Max uptime: 8 years, 122 days!
It was still being used (on a dialup). It stopped working due to the dialup company stopping service rather than a hardware failure.
Has been replaced by a cheap ADSL connection and router. Ironically this had only been an option for about 6 months due to the rural location and no DSLAM at the local exchange.
Wonderful OS although I'm ashamed to say I left telnet open to the public internet.
The same can actually be said for Windows NT4 as well which tends to show up unexpectedly sticking things together.
Edit: some other notes that might be of interest to long running UNIX admins: Firstly the log files had eaten up nearly all the disk space (2Gb) so rotate them! Secondly the clock had drifted by about 5 days so use ntp. Thirdly, don't assume that if you leave something that it'll be sensibly secure in a few years so they need to be kept religiously up to date. Fourthly, plan for connectivity modes to change over time and keep them up to date; the company was down for 4 days whilst BT got their arse in gear (not that they cared as they had 3G that worked reasonably well). Fifthly, buy good quality hardware - it does last!
ivanbrussik|12 years ago
how many people are really running war dialers these days :)

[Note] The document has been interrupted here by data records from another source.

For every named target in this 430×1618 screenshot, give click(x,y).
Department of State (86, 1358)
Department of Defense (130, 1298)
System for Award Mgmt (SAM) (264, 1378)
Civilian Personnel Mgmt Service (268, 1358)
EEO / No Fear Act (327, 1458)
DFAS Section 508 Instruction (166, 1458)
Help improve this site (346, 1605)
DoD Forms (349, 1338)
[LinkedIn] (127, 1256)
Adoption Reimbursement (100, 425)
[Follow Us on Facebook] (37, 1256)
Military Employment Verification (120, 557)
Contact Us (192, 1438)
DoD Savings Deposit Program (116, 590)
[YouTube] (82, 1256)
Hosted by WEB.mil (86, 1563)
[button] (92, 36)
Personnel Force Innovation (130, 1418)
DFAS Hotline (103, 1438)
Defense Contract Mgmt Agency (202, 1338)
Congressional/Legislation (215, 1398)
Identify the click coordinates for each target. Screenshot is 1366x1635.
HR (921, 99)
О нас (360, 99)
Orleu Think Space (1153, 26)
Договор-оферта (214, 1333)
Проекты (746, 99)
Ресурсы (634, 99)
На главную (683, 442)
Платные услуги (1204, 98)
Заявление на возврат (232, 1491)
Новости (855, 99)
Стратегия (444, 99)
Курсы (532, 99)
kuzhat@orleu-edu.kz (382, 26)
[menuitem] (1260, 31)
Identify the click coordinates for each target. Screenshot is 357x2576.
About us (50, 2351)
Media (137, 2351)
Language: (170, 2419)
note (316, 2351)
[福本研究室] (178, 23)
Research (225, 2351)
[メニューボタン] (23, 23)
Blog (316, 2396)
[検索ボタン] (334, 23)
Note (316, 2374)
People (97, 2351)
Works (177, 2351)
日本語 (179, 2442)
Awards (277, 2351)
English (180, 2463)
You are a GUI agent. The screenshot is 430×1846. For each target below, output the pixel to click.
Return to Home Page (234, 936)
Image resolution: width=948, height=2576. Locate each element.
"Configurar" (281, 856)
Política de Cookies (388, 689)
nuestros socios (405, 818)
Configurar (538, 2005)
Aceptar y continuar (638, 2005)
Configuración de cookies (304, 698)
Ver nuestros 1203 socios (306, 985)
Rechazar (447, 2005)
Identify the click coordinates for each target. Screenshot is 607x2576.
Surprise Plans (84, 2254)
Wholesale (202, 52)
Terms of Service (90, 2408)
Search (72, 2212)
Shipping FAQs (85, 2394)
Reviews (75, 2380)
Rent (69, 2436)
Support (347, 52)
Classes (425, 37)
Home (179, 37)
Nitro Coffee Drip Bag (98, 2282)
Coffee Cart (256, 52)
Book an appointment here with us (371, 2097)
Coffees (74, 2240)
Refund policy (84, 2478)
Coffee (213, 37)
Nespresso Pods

very good work, you should definitely have that on your resume
spongle|12 years ago
No statistics on SSH though as it wasn't even running and possibly wasn't even installed. I didn't check! :)
(not putting that bit on my resume ;)
telephonetemp|12 years ago
Say, if you were setting up a system intended to last over a decade right now would you use NetBSD?
spongle|12 years ago
I would, probably controversially, use Windows Server 2012 on mid-range HP DL or ML series kit. Since Windows 2008 R2 and the scriptability provided with PowerShell and PowerShell DSC have come around, it's a better compromise on usability versus automation that anything else I've seen so far. Not only that, it has a huge supported lifecycle.
Bear in mind I come from a very strong UNIX background going right back to M68K Sun3 era, through Solaris/HPUX and Linux and have used all on the desktop.